Mendadak Talak part 7
Kembali Atau Putus
Mauriyah berjalan sambil membuka ponsel. Langkah terhenti ketika membaca sebuah pertanyaan masuk di chat pribadinya, disusul dengan sebuah video.
Seketika tungkainya terasa melemas. Tubuhnya akan ambruk, kalau saja tidak cepat berpegangan pada sandaran sofa.
“Ibu kenapa?” Wahda langsung berdiri, memegang bahu ibunya.
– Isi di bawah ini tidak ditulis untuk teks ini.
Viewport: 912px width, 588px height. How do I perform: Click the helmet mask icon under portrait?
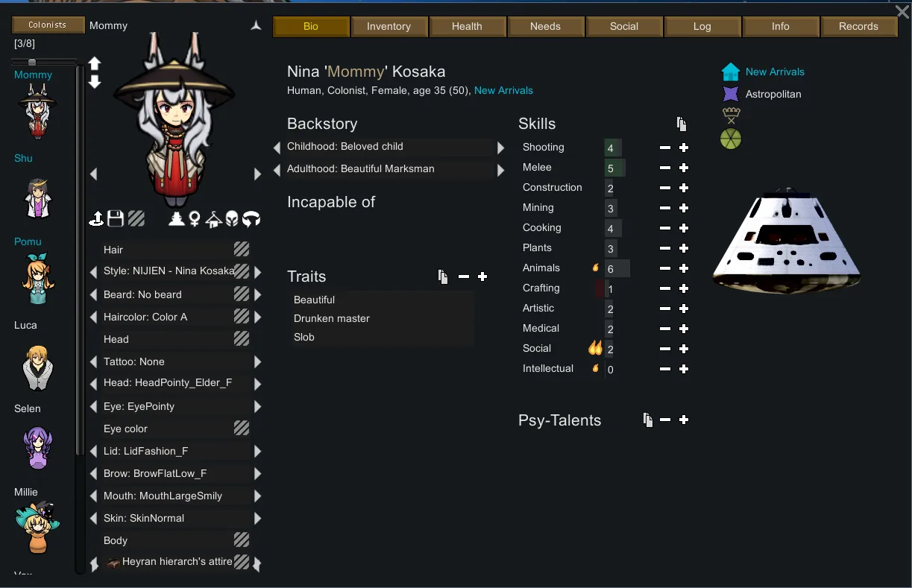[x=233, y=218]
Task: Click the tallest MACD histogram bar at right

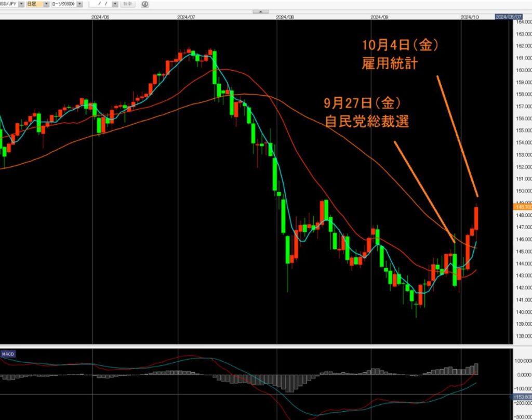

Mauriyah menggeleng. “Tidak apa. tiba-tiba saja kepala ibu pusing. Bantu ibu ke kamar.”
Wahda membimbing ibunya hingga sampai ke kamar, lalu mendudukkan ke tepi ranjang. ia berjongkok. “Apa yang ibu rasakan? Jangan-jangan anemia ibu kumat lagi,” ucap Wahda sambil memerhatikan telapak tangan ibunya. “Kita ke dokter ya.”
"Bukankah kamu dokter?!"
"Iya, tapi sebaiknya periksa ke dokter spesialis yang biasa menangani ibu."
Mauriyah menggeleng. “Sudahlah. Biasanya dengan istirahat akan pulih kembali.”
“Tapi ….”
Mauriyah malah berbaring, lalu memejamkan mata.
Wahda mendesah pasrah. "Kalau begitu, aku ambilkan air hangat dicampur madu, ya."
Mauriyah mengangguk. Wahda beranjak ke dapur, lalu tak lama masuk lagi ke kamar dengan membawa segelas air madu dan menyerahkan pada ibunya.
Mauriyah duduk dan menyambut gelas itu. Rasa segar dari hangat dan manis kecut langsung saja membanjiri seluruh urat-uratnya. Hanya saja, kali ini ia tetap bisa menikmatinya, diinterupsi oleh sakit sebagai seorang ibu yang putrinya diceraikan. Selama ini, rumah tangga putrinya terlihat baik-baik saja, kenapa tiba-tiba bercerai?
Beberapa kalimat di video itu terus saja mengulang di memorinya.
"Gus, sekarang kita sudah menjadi orang asing."
"Aku akan kembali menikahimu."
“Kok melamun? Apa yang Ibu pikirkan?” Suara Wahda menembus lamunannya.
Mauriyah menggeleng. “Oh iya, kamu sudah minta izin pada Bagus menginap di sini?”
Wahda terdiam sesaat, lalu mengangguk pelan.
Mauriyah menatap dalam putrinya. Ia tidak pernah mengajari putrinya berbohong, hingga ketidakjujuran Wahda sangat kentara. Mungkin ini pertama kalinya, Wahda membohonginya.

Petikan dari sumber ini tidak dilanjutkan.